Directions for this task => Below is some data. Retype exactly the lines starting at the one with "Select the EXECUTE text" and ending at the one with "The image size is (1327, 633).".

========================

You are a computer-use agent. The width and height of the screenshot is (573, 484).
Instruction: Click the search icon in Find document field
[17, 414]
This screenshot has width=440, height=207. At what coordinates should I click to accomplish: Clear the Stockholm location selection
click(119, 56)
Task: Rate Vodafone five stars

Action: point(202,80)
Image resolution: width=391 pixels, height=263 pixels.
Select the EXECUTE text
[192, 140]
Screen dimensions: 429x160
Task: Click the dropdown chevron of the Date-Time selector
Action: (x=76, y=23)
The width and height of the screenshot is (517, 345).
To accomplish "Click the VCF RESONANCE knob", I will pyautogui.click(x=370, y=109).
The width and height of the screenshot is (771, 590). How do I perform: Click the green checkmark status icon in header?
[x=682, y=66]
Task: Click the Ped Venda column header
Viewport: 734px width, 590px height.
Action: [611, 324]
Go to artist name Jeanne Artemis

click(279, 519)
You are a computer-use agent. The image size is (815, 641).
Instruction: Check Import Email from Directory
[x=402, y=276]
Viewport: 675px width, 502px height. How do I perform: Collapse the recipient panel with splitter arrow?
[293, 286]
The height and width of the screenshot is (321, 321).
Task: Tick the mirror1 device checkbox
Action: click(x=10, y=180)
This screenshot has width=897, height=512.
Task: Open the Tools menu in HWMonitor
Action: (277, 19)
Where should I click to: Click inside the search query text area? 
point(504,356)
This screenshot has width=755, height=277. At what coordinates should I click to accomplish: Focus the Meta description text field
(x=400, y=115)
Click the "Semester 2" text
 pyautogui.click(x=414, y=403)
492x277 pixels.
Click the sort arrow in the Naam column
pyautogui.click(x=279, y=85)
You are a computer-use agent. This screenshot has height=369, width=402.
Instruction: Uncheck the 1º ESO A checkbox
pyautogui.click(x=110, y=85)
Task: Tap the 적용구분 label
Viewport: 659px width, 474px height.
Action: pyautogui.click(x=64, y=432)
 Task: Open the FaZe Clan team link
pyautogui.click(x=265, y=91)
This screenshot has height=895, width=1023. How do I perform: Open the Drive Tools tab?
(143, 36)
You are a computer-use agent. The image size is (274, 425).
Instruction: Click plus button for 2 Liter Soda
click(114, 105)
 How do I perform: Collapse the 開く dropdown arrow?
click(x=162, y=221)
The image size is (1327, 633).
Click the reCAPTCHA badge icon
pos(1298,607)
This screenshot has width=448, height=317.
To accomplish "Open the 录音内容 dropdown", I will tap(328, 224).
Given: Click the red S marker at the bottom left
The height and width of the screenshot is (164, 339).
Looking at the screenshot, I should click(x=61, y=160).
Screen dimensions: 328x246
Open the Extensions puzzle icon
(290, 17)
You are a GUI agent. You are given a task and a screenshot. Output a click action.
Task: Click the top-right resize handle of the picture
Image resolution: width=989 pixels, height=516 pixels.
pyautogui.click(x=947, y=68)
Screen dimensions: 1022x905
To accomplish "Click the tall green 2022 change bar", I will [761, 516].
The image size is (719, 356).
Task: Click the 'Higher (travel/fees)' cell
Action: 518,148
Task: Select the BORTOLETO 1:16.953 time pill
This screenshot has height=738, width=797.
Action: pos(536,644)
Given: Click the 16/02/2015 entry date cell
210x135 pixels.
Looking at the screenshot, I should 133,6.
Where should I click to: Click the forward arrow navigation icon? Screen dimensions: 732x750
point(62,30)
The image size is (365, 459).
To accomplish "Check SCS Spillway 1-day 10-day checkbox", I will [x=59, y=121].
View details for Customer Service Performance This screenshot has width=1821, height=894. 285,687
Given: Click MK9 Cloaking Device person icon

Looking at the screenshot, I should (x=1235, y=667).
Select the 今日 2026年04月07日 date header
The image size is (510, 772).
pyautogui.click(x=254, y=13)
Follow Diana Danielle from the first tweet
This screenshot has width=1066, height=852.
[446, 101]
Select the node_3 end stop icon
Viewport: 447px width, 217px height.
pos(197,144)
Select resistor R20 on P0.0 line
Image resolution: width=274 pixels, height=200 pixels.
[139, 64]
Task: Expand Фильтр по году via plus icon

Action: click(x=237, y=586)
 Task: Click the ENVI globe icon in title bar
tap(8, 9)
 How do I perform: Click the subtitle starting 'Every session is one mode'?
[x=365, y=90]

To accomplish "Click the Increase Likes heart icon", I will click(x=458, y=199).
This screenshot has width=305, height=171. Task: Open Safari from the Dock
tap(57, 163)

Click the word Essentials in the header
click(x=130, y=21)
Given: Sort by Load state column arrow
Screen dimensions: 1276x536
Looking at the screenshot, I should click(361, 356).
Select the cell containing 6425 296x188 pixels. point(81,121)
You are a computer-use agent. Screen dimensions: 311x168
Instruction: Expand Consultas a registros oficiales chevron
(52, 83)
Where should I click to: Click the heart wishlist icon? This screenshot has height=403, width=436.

========================

Expected answer =>
Select the EXECUTE text
[192, 140]
Screen dimensions: 429x160
Task: Click the dropdown chevron of the Date-Time selector
Action: (x=76, y=23)
The width and height of the screenshot is (517, 345).
To accomplish "Click the VCF RESONANCE knob", I will pyautogui.click(x=370, y=109).
The width and height of the screenshot is (771, 590). How do I perform: Click the green checkmark status icon in header?
[x=682, y=66]
Task: Click the Ped Venda column header
Viewport: 734px width, 590px height.
Action: [611, 324]
Go to artist name Jeanne Artemis

click(279, 519)
You are a computer-use agent. The image size is (815, 641).
Instruction: Check Import Email from Directory
[x=402, y=276]
Viewport: 675px width, 502px height. How do I perform: Collapse the recipient panel with splitter arrow?
[293, 286]
The height and width of the screenshot is (321, 321).
Task: Tick the mirror1 device checkbox
Action: click(x=10, y=180)
This screenshot has width=897, height=512.
Task: Open the Tools menu in HWMonitor
Action: (277, 19)
Where should I click to: Click inside the search query text area? 
point(504,356)
This screenshot has width=755, height=277. At what coordinates should I click to accomplish: Focus the Meta description text field
(x=400, y=115)
Click the "Semester 2" text
 pyautogui.click(x=414, y=403)
492x277 pixels.
Click the sort arrow in the Naam column
pyautogui.click(x=279, y=85)
You are a computer-use agent. This screenshot has height=369, width=402.
Instruction: Uncheck the 1º ESO A checkbox
pyautogui.click(x=110, y=85)
Task: Tap the 적용구분 label
Viewport: 659px width, 474px height.
Action: pyautogui.click(x=64, y=432)
 Task: Open the FaZe Clan team link
pyautogui.click(x=265, y=91)
This screenshot has height=895, width=1023. How do I perform: Open the Drive Tools tab?
(143, 36)
You are a computer-use agent. The image size is (274, 425).
Instruction: Click plus button for 2 Liter Soda
click(114, 105)
 How do I perform: Collapse the 開く dropdown arrow?
click(x=162, y=221)
The image size is (1327, 633).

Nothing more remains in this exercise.